Supplied text:
- - -

Soon after the arrival of Columbus on Caribbean shores, chili peppers spread from the Americas and conquered cuisines from Budapest (think paprika) and Benghazi to Bombay and Beijing.
Recent research seems to add another reason to savor these spicy, colorful, antioxidant-rich vegetables.
It turns out that capsaicin – the chemical that makes chilies hot – can help with weight and inflammation control.
Capsaicin creams have become common on drugstore shelves, as a topical anti-inflammatory and analgesic aid.
from bell peppers?
Two years ago, researchers at Ontario’s McMaster University reported that purified capsinoids from sweet peppers increased calorie burning substantially in people engaged in aerobic exercise (Josse AR et al. 2010).
Scientists from McMaster’s Exercise Metabolism Research Group recruited 12 healthy young men (average age 24) with average BMIs for crossover, double-blind trial.
The men were randomly assigned to receive either a placebo or purified capsinoids.
Their metabolic and thermogenesis rates were measured while they were at rest and after 90 minutes of moderately intense aerobic exercise (stationary cycling).
As the Canadians wrote, “… compared to the placebo pills, [supplemental] capsinoids increased resting energy expenditure by about 20 percent, and … capsinoid ingestion induced greater lipid oxidation [fat-burning] at rest” (Josse AR et al. 2010).
Neither of these effects was seen during the exercise period, but the McMaster team found that the men drew more heavily than usual on stored body fat (versus stored sugars) as fuel after 30 minutes of exercise.
As they put it, “The changes we observed confirm previous data on the thermogenic and metabolic effects of capsinoids at rest and further promote its potential role as an adjunct weight loss aid, in addition to diet and exercise” (Josse AR et al. 2010).
We also examined the weight and metabolic effects of capsaicin in our 2007 article, “Hot Factor in Chilies May Hinder Fat Build Up.”
It’s less well known that sweet bell peppers contain similar compounds that may also aid weight control.
Let’s examine the results of a new evidence review … which should make peppers of all kinds more appealing than ever!
Review confirms peppers’ weight and metabolic benefits
When it comes to weight control and metabolism, the capsaicin in chilies appears to do at least three desirable things:
Stimulate thermogenesis (raises the metabolic rate, thus increasing the body’s propensity to burn stored body fat and sugars).
Inhibit post-meal rises in blood sugar, thereby moderating release of insulin and curbing craving for starchy/sugary carbs.

- - -

Saved data entries:
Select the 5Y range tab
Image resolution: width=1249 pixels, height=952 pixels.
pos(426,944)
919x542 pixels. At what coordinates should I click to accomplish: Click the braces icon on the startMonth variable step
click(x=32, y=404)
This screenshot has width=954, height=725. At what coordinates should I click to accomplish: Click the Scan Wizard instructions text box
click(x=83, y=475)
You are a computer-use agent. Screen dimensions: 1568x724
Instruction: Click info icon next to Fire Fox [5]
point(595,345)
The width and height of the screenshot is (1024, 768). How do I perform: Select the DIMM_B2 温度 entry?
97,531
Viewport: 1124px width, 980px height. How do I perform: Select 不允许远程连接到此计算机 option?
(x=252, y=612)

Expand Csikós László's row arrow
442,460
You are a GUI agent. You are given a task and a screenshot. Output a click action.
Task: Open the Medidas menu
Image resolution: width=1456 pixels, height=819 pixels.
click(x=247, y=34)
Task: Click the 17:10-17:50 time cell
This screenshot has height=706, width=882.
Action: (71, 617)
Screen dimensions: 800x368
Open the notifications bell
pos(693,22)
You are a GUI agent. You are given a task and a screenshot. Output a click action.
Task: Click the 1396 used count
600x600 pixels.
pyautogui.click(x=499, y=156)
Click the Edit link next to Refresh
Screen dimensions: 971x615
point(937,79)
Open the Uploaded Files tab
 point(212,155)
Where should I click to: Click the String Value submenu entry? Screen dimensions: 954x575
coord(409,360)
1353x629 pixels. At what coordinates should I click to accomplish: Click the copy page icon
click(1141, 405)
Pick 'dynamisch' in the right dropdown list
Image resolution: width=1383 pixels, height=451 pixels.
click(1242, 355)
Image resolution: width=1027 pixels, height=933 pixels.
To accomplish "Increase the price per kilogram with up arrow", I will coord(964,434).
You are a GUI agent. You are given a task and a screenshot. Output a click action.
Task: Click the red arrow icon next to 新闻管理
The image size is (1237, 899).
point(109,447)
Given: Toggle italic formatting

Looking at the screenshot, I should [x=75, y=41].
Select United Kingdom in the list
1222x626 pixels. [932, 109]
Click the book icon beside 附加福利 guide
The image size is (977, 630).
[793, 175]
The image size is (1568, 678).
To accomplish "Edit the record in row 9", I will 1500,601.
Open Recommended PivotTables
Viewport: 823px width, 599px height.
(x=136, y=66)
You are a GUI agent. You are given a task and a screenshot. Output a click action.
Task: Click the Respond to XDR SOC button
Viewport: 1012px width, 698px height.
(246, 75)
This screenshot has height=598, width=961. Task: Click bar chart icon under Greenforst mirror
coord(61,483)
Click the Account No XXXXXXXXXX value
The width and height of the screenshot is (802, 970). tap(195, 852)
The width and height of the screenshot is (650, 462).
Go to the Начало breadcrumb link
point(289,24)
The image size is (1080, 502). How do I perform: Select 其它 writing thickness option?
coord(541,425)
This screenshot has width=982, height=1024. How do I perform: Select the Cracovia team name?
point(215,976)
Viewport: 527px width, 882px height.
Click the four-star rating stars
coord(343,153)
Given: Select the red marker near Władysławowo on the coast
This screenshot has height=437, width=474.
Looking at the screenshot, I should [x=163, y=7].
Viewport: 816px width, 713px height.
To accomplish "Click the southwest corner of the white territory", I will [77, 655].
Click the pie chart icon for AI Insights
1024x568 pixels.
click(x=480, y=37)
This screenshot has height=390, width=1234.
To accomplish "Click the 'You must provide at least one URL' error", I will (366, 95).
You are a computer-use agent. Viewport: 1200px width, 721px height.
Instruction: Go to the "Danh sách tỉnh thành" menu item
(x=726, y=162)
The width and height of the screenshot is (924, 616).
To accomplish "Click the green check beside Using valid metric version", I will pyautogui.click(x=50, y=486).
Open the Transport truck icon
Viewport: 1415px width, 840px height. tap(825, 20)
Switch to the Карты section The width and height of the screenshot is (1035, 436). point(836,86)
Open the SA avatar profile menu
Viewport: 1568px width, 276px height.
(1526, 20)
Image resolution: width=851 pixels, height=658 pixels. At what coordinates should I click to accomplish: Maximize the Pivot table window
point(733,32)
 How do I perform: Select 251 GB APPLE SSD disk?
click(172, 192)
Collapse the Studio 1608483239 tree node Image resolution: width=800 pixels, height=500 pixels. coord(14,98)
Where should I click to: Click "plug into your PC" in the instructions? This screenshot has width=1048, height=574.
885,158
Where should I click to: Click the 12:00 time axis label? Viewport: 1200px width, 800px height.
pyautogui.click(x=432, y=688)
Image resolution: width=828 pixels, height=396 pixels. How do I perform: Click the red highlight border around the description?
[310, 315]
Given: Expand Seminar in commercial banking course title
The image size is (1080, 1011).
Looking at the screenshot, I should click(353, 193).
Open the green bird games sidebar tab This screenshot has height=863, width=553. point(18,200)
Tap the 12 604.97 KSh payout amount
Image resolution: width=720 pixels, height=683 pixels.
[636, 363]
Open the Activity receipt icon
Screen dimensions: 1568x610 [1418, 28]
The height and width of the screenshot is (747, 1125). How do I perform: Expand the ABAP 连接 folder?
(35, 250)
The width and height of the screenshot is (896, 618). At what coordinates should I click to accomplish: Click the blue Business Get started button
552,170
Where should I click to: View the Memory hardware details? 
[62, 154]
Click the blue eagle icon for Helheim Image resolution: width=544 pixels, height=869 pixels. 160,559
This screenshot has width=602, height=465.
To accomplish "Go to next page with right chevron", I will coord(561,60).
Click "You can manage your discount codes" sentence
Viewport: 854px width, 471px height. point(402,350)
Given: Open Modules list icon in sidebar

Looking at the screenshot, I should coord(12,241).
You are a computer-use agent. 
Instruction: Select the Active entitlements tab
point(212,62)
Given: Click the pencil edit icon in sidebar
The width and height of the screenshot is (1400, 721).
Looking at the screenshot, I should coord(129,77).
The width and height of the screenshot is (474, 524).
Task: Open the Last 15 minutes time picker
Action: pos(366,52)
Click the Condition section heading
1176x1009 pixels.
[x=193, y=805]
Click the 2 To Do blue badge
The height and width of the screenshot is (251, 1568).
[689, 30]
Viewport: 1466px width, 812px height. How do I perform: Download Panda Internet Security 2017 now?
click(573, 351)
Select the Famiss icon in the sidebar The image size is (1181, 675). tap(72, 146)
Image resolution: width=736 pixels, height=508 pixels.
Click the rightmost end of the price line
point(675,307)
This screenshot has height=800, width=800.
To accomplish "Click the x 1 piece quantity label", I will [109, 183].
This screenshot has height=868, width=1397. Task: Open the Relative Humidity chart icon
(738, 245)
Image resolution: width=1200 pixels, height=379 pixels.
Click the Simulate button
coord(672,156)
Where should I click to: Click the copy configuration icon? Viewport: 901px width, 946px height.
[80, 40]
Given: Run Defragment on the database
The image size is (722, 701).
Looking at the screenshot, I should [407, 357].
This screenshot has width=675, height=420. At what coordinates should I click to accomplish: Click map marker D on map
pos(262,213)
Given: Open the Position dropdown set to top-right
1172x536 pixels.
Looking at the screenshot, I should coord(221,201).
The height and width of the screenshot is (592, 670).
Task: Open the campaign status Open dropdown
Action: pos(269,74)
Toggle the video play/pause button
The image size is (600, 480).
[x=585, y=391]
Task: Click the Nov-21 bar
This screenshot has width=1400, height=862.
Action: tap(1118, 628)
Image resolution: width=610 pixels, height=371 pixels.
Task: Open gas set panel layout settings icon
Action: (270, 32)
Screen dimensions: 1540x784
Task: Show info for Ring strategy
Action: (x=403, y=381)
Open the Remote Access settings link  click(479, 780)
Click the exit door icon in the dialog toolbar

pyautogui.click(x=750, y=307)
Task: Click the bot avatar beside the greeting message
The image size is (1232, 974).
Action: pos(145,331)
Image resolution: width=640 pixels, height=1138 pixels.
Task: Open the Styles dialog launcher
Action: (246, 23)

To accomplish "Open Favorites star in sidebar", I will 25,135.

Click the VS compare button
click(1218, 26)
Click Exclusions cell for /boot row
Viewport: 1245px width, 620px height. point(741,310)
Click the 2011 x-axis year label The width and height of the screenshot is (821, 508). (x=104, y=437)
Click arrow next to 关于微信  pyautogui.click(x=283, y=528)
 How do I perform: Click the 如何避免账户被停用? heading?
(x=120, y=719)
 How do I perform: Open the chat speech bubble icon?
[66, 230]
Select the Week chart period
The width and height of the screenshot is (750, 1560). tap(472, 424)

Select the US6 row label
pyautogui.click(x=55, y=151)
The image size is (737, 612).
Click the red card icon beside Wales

- - -

Required actions:
**a)** Please repeat everything in the chili pepper article above, from "It turns out" down to "crossover, double-blind trial.".
**b)** Carry on the chili pepper article from the point where it stops.

Exercise answers:
**a)**
It turns out that capsaicin – the chemical that makes chilies hot – can help with weight and inflammation control.
Capsaicin creams have become common on drugstore shelves, as a topical anti-inflammatory and analgesic aid.
from bell peppers?
Two years ago, researchers at Ontario’s McMaster University reported that purified capsinoids from sweet peppers increased calorie burning substantially in people engaged in aerobic exercise (Josse AR et al. 2010).
Scientists from McMaster’s Exercise Metabolism Research Group recruited 12 healthy young men (average age 24) with average BMIs for crossover, double-blind trial.

**b)**
Earlier this year, Purdue University researchers concluded that the available clinical evidence supports weight control claims made for chili powder, whether added to food or consumed in capsules (Ludy MJ et al. 2012).
In addition, the evidence affirms similar benefits from consuming the non-spicy counterparts in sweet peppers, called capsinoids (e.g., capsiate).
However, the Purdue team found that while capsaicin promotes thermogenesis in lean people, it may not do this as consistently in overweight and obese people.
(Four out of six studies found that capsaicin boosts calorie-burning in obese and overweight people, while two detected no such benefit.)
In addition to body composition affecting the efficacy of chili peppers and capsaicin supplements, dose also influenced the outcomes.
Studies that used ground red pepper tested doses ranging from 0.2mg per meal to 33mg daily for a full month.
Studies testing supplements employed doses from 0.2 mg to 7 mg of ground red pepper in capsules, providing from 130 mg to 150 mg of capsaicin.
As the Purdue scientists wrote, “Collectively, the studies reviewed provide supportive evidence for roles of capsaicin and capsiate in weight management.”
They added a note of caution: “Published studies occurred under controlled conditions and may not apply to environments with free choice of foods and dietary supplements” (Ludy MJ et al. 2012).
Josse AR, Sherriffs SS, Holwerda AM, Andrews R, Staples AW, Phillips SM. Effects of capsinoid ingestion on energy expenditure and lipid oxidation at rest and during exercise. Nutr Metab (Lond). 2010 Aug 3;7:65.
Ludy MJ, Moore GE, Mattes RD. The effects of capsaicin and capsiate on energy balance: critical review and meta-analyses of studies in humans. Chem Senses. 2012 Feb;37(2):103-21. Epub 2011 Oct 29.